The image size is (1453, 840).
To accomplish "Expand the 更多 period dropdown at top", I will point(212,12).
...
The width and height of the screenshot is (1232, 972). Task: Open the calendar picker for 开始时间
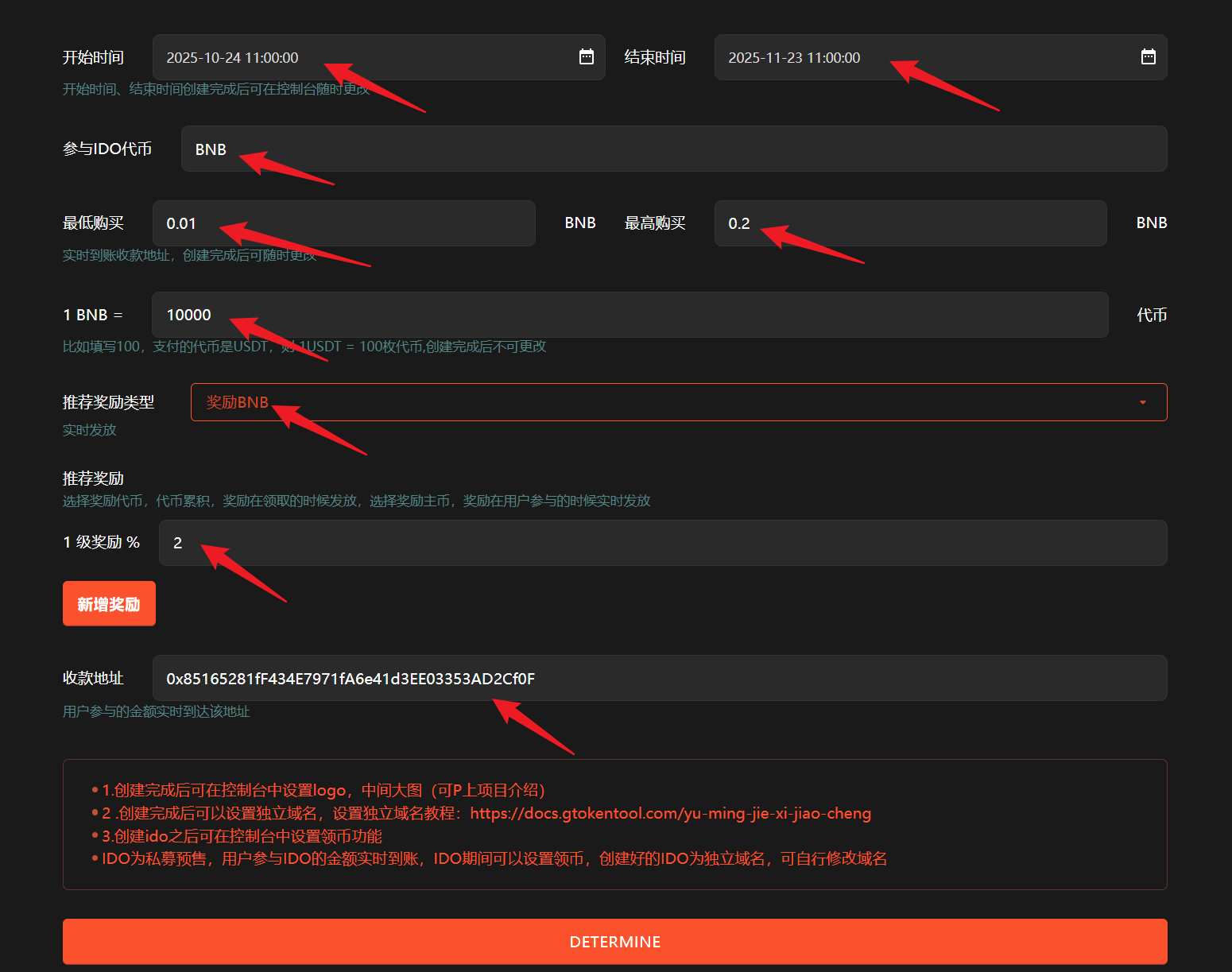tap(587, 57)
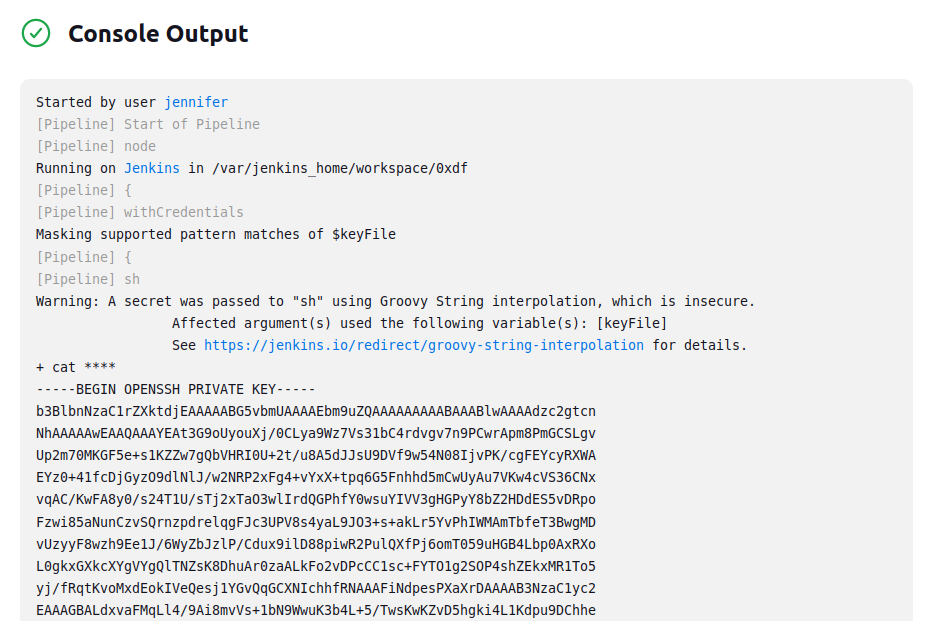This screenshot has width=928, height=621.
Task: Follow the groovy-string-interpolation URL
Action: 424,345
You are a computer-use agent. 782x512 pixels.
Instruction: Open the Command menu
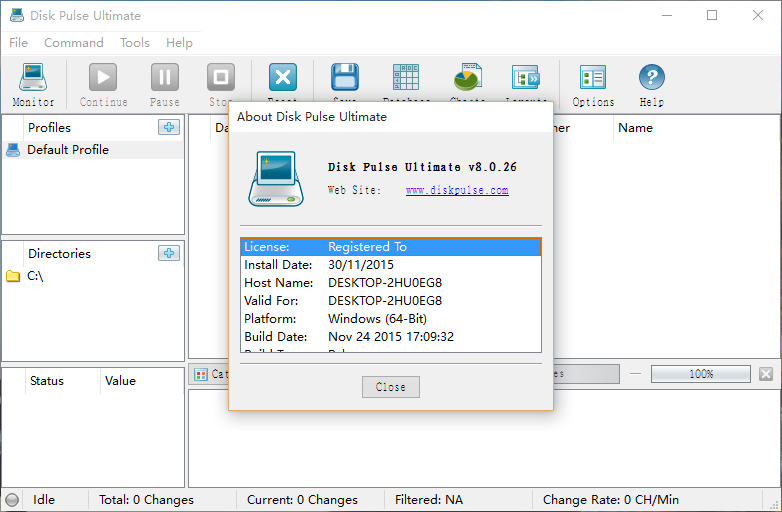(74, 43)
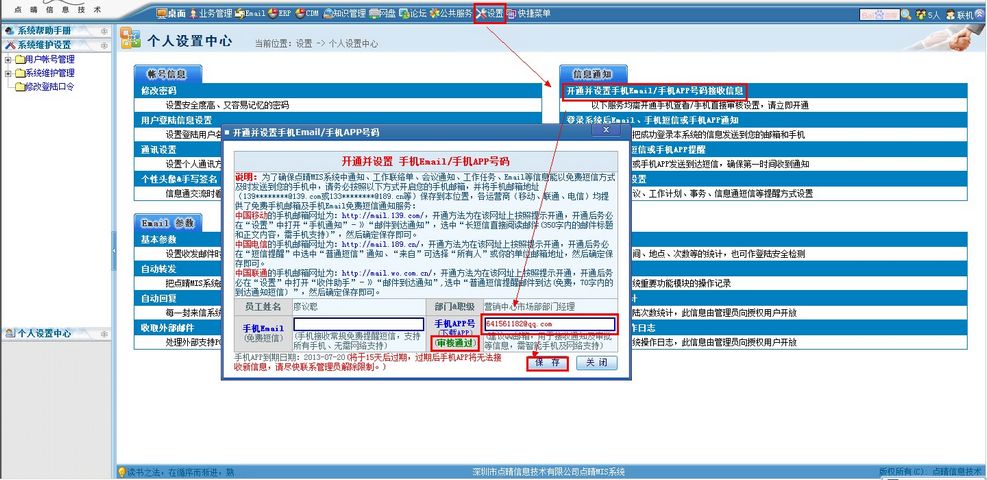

• [WHAT THE EXERCISE ASKS]: In the data above, find the line with "The width and" and the line with "You are a computer-use agent. 782x512 pixels.". Please copy exactly those two lines and every line between them, but not the pictures.

• [ANSWER SECTION]:
The width and height of the screenshot is (1232, 972). Task: Open the calendar picker for 开始时间
tap(587, 57)
This screenshot has width=928, height=621.
Task: Follow the groovy-string-interpolation URL
Action: 424,345
You are a computer-use agent. 782x512 pixels.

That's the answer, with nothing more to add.